* Exercise requirements *
Reproduce the passage on plants that cause itching and rashes from "How can you" up to and including "plants look like?", swapping "raspberries" for "strawberries".

- Poison ivy
- Poison oak
- Poison sumac
- Hot peppers
- Tulip bulbs
- Daffodil bulbs
- Hyacinth bulbs
- Wood nettle
- Stinging nettle
- Baby’s breath
Combined exposure to citrus fruits and sunlight can also cause rashes and itchy skin. That’s because fruits like lemons, limes, oranges, and grapefruit contain chemicals that make your skin more sensitive to light.
How can you identify plants that cause itching and rashes?
Poison ivy is the probably the best-known plant that causes skin reactions. You may have heard the phrase “leaves of three, leave them be” as a reminder regarding identifying poison ivy. But while helpful, the saying isn’t always true.
For example, poison sumac has leaves that come in clusters of 7-13. And several non-poisonous plants may have leaves in groups of 3, such as raspberries and blackberries. Moreover, in seasons such as winter or fall, some plants may not have any leaves, which makes recognizing poisonous plants through their leaves alone impossible.
What does an allergic skin reaction to plants look like?

* Entries shown *
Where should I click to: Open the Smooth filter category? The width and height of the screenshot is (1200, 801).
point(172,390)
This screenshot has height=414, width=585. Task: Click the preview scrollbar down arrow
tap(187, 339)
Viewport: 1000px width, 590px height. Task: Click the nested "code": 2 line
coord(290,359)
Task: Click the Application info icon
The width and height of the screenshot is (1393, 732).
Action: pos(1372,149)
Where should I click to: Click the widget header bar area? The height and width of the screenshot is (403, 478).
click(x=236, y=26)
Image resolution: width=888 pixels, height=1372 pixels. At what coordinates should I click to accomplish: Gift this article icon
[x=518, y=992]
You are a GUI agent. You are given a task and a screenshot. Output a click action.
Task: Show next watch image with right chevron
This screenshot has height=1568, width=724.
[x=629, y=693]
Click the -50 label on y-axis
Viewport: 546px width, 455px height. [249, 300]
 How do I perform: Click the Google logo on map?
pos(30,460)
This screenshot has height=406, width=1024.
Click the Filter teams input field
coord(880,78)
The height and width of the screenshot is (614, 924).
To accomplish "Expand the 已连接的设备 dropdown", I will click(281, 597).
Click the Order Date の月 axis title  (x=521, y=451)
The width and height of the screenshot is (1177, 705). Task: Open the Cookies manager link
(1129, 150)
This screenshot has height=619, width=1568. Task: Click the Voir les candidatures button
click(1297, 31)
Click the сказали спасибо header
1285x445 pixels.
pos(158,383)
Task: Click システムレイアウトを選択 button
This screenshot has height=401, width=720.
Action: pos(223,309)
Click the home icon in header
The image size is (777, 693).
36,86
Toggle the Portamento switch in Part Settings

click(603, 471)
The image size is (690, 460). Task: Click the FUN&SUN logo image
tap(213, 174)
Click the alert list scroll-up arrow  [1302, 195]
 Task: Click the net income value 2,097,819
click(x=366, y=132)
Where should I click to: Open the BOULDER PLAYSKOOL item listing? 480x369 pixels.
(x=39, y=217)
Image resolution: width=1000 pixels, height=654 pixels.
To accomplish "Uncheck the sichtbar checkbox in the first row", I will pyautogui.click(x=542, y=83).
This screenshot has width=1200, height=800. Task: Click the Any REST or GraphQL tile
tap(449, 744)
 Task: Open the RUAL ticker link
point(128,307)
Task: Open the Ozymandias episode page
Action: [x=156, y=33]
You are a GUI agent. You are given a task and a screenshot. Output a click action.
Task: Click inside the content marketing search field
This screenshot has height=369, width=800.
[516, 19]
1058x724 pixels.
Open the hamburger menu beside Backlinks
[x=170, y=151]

* Answer section *
How can you identify plants that cause itching and rashes?
Poison ivy is the probably the best-known plant that causes skin reactions. You may have heard the phrase “leaves of three, leave them be” as a reminder regarding identifying poison ivy. But while helpful, the saying isn’t always true.
For example, poison sumac has leaves that come in clusters of 7-13. And several non-poisonous plants may have leaves in groups of 3, such as strawberries and blackberries. Moreover, in seasons such as winter or fall, some plants may not have any leaves, which makes recognizing poisonous plants through their leaves alone impossible.
What does an allergic skin reaction to plants look like?